Hmm, I don’t know where that doc came from…looks like it got merged in 3 months ago, but this is the first time I’ve seen it! I can’t vouch for whether it works or not. If you really want to use that code I’d try contacting the author and see if he can help? brendandonahue (Brendan Donahue) · GitHub
dbAuth does support TouchID/FaceID (aka WebAuthn) out of the box, you just have to say “yes” to that option when setting up the first time. But you still need to first create an account with a username and password (subsequent logins can be done with your fingerprint).
If I was going to write something from scratch I’d probably skip the standard dbAuth flow entirely: it’s really wired up to want to log someone in with a username and password. But, as long as the proper cookie exists, dbAuth will still do whatever is needed to authenticate your request and make sure you’re who you say you are.
I’d do something similar to how the forgot password flow works: you create a unique token on the server and store it in the database in the User model. Email the user a link back to the site, including that token. The link would be an api-side function, not to the web side (which is running in the browser and can’t set the secure cookie we want). Assuming the token is valid, log that person in by setting the cookie (rather than trying to call the login handler in the dbAuth code which, again, assumes a username and password).
Here’s a quick code block that sets the cookie in the response of the function, redirecting the user back to the homepage (I haven’t tested this, but it’s the general idea!):
// api/src/functions/passwordless.js
import { encryptSession } from '@redwoodjs/auth-dbauth-api'
import { db } from 'src/lib/db'
const secureCookie = (user) => {
const expires = new Date()
expires.setFullYear(expires.getFullYear() + 1)
const cookieAttrs = [
`Expires=${expires.toUTCString()}`,
'HttpOnly=true',
'Path=/',
'SameSite=Strict',
`Secure=${process.env.NODE_ENV !== 'development'}`,
]
const data = JSON.stringify({ id: user.id })

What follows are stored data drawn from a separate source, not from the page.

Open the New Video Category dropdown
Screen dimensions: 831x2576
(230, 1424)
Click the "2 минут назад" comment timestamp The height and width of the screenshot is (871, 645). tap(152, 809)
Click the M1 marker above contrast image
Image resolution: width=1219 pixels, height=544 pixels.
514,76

const encrypted = encryptSession(data)
return [`session=${encrypted}`, ...cookieAttrs].join('; ')
}
// this is the function that gets called when the function is loaded
// this would be the link in the email, something like:
// https://example.com/.redwood/functions/passwordless?token=abc123
export const handler = async (event) => {
const { token } = event.queryStringParameters
const user = await db.user.findFirst({
where: { passwordToken: token }
})
if (user) {
return {
statusCode: 302,
headers: {
'Set-Cookie': secureCookie(user),
Location: '/',
},
}
} else {
return {
statusCode: 302,
headers: {
Location: '/?error=Token+not+found',
},
}
}
}
If the token isn’t valid then the error
query string variable will be available and you can show them the message on the page they’re redirected to. Otherwise, they’re logged in!